Top of Provided information

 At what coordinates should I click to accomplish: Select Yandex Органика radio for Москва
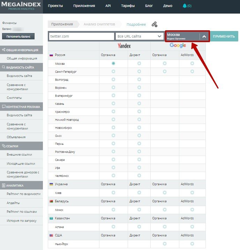click(113, 63)
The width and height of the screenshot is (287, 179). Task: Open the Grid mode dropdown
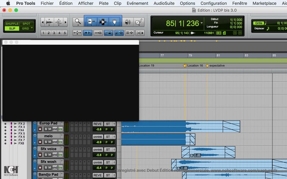pos(27,28)
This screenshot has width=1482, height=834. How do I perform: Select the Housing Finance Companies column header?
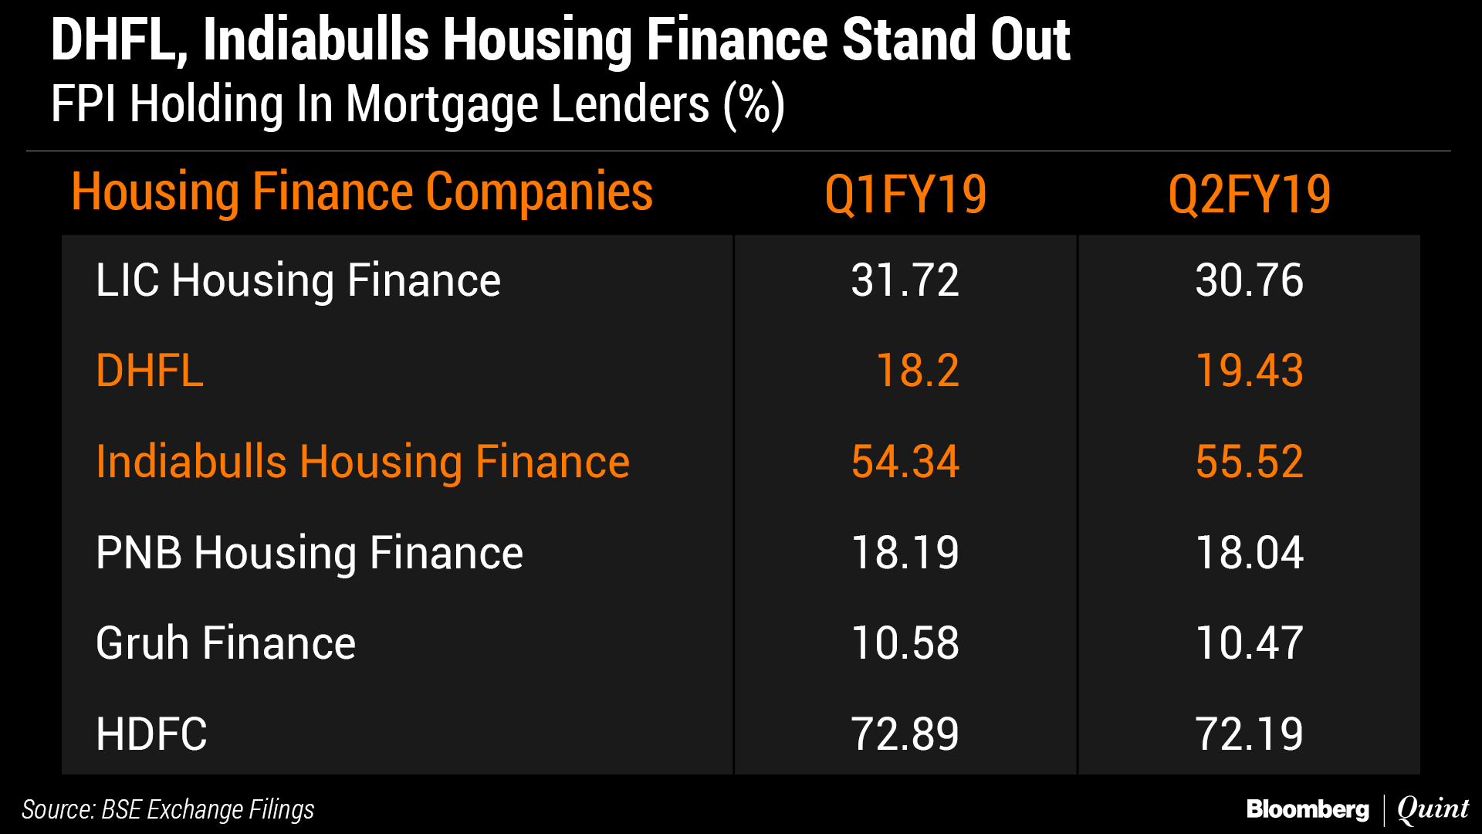[x=362, y=192]
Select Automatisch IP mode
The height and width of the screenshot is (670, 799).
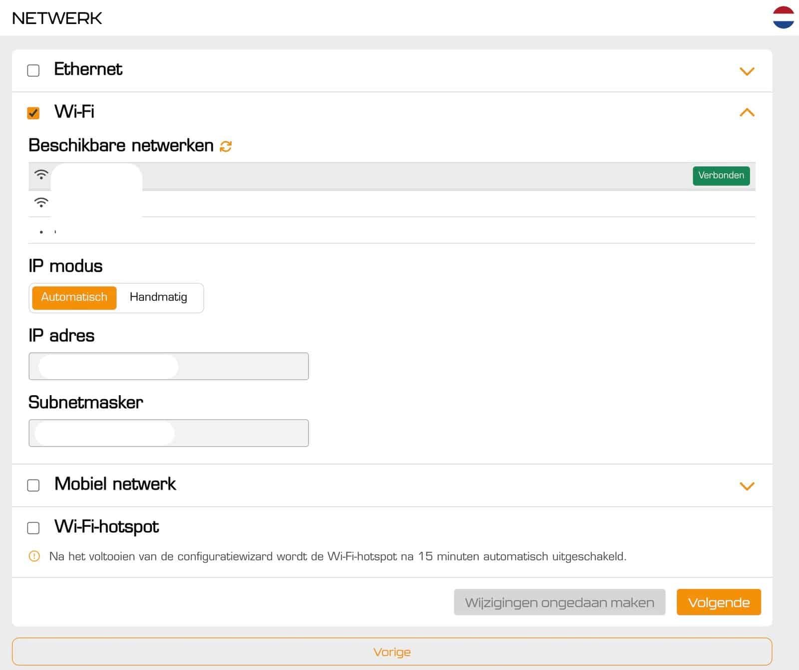(74, 297)
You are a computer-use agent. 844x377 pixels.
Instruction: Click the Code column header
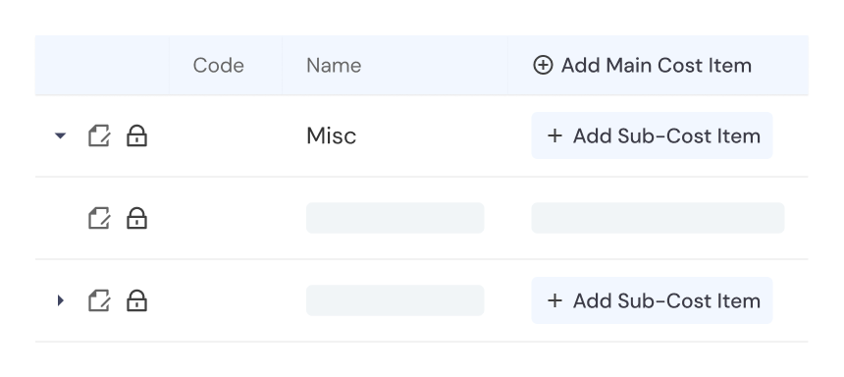click(x=219, y=65)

Bottom of Provided information

> [Task objective] Without the pictures, write out every entry exactly as it appears.

> [Task answer]
 At what coordinates should I click to accomplish: Select Yandex Органика radio for Москва
click(113, 63)
The width and height of the screenshot is (287, 179). Task: Open the Grid mode dropdown
pos(27,28)
This screenshot has width=1482, height=834. How do I perform: Select the Housing Finance Companies column header?
[x=362, y=192]
Select Automatisch IP mode
The height and width of the screenshot is (670, 799).
(74, 297)
You are a computer-use agent. 844x377 pixels.
Instruction: Click the Code column header
click(x=219, y=65)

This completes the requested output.